Bundesfinanzminister Olaf Scholz (SPD) zeigte sich am Montag gegenüber NDR Info zuversichtlich, dass man die Verlängerung „hinbekomme“. Scholz ist versiert in dem Thema: Vor mehr als zehn Jahren hatte er als damaliger Arbeitsminister in der Finanzkrise erfolgreich für eine Verlängerung der Höchstbezugsdauer des Kurzarbeitergelds gestritten.

Damals rettete die Sozialleistung Millionen von Arbeitsplätzen und war mit ein Grund dafür, dass der Arbeitsmarkt in Deutschland im Zuge der Finanzkrise 2008/2009 nicht dramatisch einbrach. In den Jahren danach galt Deutschland als eine Art Beschäftigungswunder, auf das die europäischen Nachbarstaaten neidisch blickten.

Allerdings hatte die Kurzarbeit damals eine andere Dimension: Im Mai 2009 waren rund 1,5 Millionen Menschen in Deutschland in Kurzarbeit. Im Mai 2020 hingegen bezogen 6,7 Millionen Menschen Kurzarbeitergeld, für den Juni geht die Bundesagentur für Arbeit von 4,5 Millionen Menschen aus, die die Leistung beziehen.

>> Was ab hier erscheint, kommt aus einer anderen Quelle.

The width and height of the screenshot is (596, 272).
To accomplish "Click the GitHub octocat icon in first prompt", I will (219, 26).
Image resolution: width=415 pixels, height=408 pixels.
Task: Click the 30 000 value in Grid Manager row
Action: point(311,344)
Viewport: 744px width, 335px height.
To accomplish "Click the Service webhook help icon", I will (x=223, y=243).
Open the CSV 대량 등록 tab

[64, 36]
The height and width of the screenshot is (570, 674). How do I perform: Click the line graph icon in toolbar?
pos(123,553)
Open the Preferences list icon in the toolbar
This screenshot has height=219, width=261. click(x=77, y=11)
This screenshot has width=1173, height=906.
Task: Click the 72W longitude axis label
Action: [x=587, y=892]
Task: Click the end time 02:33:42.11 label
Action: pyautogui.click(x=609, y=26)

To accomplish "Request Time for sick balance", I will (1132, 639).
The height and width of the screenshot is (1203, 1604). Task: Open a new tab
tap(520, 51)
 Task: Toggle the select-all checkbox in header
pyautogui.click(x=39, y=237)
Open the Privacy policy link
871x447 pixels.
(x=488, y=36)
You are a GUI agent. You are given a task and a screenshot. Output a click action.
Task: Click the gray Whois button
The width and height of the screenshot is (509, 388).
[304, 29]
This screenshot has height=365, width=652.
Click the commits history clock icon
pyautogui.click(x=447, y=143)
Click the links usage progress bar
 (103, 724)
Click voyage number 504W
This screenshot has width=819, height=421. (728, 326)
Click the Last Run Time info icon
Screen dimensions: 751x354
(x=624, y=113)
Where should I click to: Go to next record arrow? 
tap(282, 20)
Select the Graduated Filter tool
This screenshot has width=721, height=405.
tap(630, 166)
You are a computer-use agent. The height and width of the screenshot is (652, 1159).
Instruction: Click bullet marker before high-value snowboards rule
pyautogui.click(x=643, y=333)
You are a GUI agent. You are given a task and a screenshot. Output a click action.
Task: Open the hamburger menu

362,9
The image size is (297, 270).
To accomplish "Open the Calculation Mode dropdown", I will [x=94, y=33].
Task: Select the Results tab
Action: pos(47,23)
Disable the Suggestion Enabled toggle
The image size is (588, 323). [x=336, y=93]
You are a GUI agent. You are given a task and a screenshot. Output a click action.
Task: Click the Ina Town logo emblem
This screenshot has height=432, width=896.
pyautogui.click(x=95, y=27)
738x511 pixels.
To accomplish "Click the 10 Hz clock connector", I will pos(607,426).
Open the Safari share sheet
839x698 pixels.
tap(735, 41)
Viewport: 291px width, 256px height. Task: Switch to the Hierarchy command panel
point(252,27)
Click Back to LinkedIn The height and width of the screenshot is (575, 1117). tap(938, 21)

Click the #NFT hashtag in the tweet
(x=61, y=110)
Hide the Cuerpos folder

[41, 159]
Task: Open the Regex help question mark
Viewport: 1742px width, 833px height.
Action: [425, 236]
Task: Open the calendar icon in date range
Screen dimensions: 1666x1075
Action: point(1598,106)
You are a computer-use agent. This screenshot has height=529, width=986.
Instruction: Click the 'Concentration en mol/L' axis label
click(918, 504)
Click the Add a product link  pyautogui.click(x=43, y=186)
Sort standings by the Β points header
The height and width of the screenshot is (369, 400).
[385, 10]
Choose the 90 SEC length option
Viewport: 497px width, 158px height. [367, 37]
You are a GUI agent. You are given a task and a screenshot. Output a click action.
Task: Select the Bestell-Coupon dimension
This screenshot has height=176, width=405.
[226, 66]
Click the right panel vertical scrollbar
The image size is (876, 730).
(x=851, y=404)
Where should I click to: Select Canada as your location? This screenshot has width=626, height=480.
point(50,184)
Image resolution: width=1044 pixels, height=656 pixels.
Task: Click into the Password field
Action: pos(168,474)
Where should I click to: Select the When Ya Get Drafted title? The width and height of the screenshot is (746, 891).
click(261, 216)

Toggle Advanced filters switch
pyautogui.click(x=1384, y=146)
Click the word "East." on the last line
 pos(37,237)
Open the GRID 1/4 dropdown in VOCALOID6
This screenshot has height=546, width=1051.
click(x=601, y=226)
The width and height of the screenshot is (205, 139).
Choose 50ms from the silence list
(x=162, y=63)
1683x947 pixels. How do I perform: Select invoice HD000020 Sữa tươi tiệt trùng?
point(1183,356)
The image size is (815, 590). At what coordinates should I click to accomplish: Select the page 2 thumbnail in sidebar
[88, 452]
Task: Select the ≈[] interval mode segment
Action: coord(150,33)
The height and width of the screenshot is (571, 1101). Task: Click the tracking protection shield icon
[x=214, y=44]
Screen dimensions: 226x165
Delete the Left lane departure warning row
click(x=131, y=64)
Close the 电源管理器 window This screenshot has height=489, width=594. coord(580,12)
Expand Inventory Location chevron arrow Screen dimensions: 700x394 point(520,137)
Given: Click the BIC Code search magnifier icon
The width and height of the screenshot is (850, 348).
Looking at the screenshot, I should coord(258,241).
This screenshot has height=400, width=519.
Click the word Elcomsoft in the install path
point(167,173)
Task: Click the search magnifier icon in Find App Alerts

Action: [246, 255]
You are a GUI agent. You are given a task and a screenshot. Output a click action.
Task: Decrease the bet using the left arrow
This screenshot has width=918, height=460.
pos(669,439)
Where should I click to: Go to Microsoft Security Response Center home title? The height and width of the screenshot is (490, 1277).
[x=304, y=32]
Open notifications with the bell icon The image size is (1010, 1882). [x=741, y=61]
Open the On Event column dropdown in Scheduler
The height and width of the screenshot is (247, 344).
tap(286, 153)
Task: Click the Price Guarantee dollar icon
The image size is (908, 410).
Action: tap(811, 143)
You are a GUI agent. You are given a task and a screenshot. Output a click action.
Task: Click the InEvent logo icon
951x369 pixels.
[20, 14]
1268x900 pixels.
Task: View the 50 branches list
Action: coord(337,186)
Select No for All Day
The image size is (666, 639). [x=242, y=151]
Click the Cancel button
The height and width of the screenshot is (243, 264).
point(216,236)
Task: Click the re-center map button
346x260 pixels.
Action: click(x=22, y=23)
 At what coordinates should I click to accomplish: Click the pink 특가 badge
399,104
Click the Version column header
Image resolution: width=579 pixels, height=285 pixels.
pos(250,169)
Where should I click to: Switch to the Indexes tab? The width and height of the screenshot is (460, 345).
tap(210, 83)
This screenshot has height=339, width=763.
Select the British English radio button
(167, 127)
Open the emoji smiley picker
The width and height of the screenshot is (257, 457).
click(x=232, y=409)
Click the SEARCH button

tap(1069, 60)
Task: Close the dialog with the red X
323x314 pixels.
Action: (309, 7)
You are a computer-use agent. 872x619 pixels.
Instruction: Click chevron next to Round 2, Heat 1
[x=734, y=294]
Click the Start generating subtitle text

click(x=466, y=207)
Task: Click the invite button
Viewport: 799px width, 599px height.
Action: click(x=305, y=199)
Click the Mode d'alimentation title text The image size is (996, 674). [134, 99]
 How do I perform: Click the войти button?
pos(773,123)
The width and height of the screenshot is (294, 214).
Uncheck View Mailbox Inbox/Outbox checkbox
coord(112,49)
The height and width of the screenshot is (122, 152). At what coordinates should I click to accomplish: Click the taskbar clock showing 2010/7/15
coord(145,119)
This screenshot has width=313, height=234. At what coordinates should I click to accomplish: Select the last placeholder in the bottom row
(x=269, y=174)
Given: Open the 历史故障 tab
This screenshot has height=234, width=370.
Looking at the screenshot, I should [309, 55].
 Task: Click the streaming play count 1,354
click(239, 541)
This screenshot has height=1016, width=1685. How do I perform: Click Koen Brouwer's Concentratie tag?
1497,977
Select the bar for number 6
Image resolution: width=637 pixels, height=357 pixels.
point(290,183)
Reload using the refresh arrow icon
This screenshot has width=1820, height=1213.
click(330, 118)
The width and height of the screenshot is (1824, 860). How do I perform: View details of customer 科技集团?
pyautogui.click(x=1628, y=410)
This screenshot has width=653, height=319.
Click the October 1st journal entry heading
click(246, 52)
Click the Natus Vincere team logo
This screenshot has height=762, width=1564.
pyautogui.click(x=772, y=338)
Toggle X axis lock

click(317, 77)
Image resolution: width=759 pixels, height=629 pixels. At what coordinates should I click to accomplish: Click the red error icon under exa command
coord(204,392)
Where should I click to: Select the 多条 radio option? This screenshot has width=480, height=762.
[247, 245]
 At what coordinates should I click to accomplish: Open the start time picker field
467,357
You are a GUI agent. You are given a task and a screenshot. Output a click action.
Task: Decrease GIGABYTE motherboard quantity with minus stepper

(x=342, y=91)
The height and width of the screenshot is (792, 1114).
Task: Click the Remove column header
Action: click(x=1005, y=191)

Kurzarbeit mit Weiterbildung verbinden

Die Sonderregelungen in der Coronakrise sehen vor, das Kurzarbeitergeld bei längerer Bezugsdauer auf eine Höhe von bis zu 87 Prozent des entgangenen Nettolohnes aufzustocken. Auch die Sozialversicherungsbeiträge für die Arbeitgeber werden dabei von der Bundesagentur übernommen. Normalerweise beträgt das Kurzarbeitergeld nur 60 Prozent (Kinderlose), beziehungsweise 67 Prozent des entgangenen Nettolohnes.

Bundesarbeitsminister Hubertus Heil (SPD) schlägt laut Medienberichten vor, die Aufstockung des regulären Kurzarbeitergelds und die Übernahme der Sozialversicherungsbeiträge bis März 2022 zu verlängern, wobei die Übernahme der Sozialbeiträge ab April 2021 davon abhängig gemacht werden soll, dass die Unternehmen ihre MitarbeiterInnen in der Zeit weiterbilden.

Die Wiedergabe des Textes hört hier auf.